== Segment start ==
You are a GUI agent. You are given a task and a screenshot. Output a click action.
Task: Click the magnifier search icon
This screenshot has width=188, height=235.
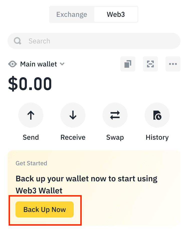[18, 41]
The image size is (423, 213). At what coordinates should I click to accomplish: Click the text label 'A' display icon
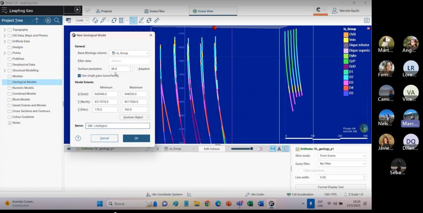click(x=279, y=149)
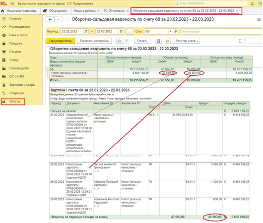Screen dimensions: 263x223
Task: Click the notifications bell icon
Action: coord(252,3)
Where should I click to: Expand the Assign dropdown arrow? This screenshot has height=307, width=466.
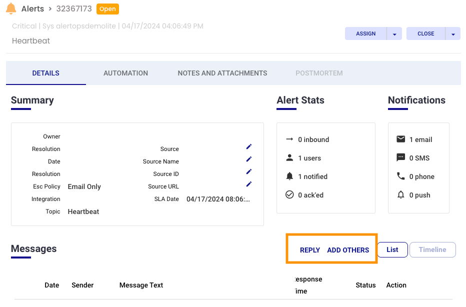[395, 34]
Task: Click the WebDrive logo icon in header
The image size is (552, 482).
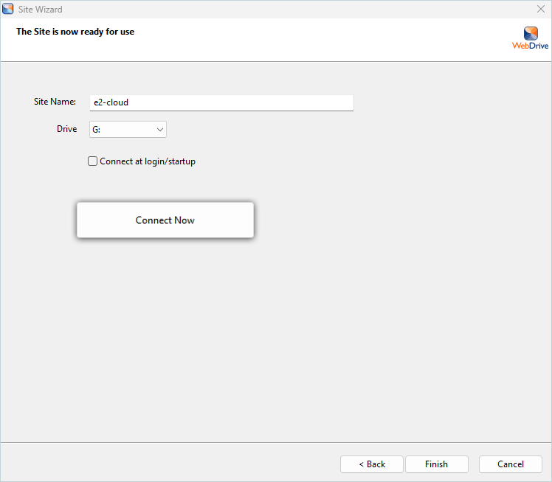Action: [x=531, y=33]
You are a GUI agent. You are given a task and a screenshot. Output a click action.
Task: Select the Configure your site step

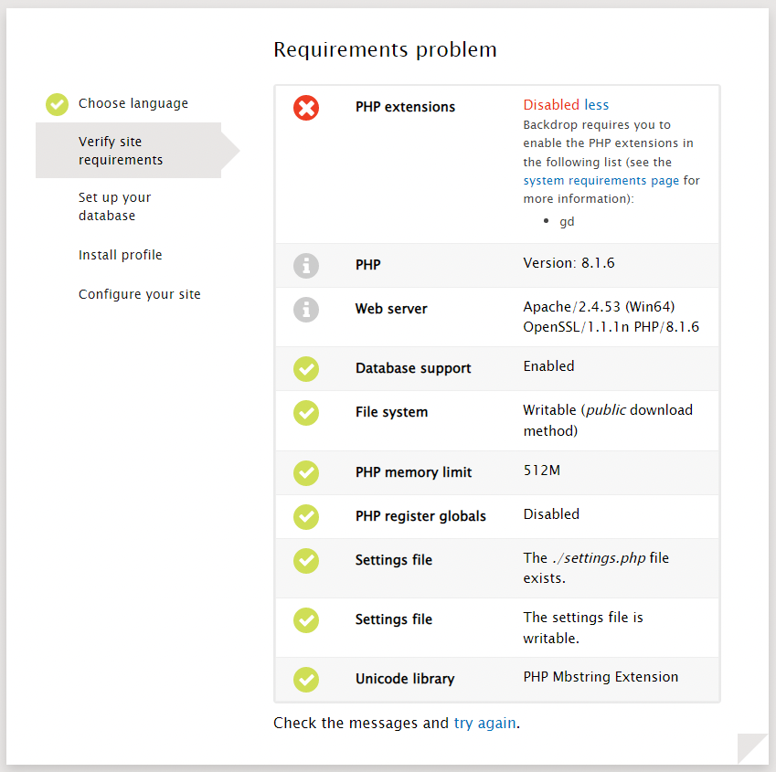tap(139, 293)
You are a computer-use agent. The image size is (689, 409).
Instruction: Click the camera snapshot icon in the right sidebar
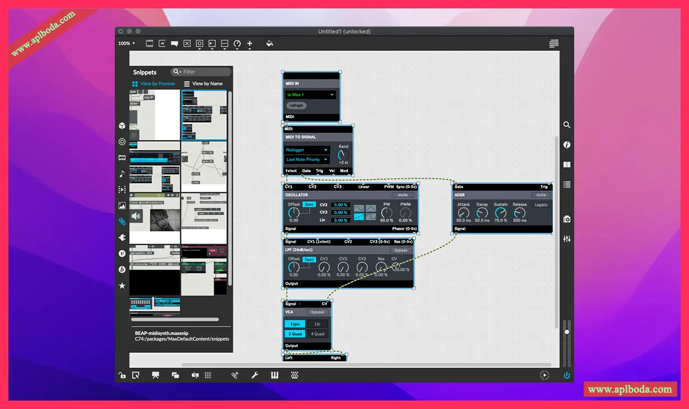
== Segment end ==
Return the data verbatim, leaving out the pictures it holds.

You are a GUI agent. You are given a task and a screenshot. Output a click action.
Task: Click the magnifier search icon
This screenshot has width=188, height=235.
[18, 41]
The image size is (423, 213). At what coordinates should I click to accomplish: Click the text label 'A' display icon
click(x=279, y=149)
Screen dimensions: 263x223
Task: Click the notifications bell icon
Action: coord(252,3)
Where should I click to: Expand the Assign dropdown arrow? This screenshot has height=307, width=466.
[395, 34]
Task: Click the WebDrive logo icon in header
The image size is (552, 482).
Action: [x=531, y=33]
You are a GUI agent. You are given a task and a screenshot. Output a click action.
Task: Select the Configure your site step

tap(139, 293)
You are a computer-use agent. The image size is (689, 409).
Instruction: Click the camera snapshot icon in the right sidebar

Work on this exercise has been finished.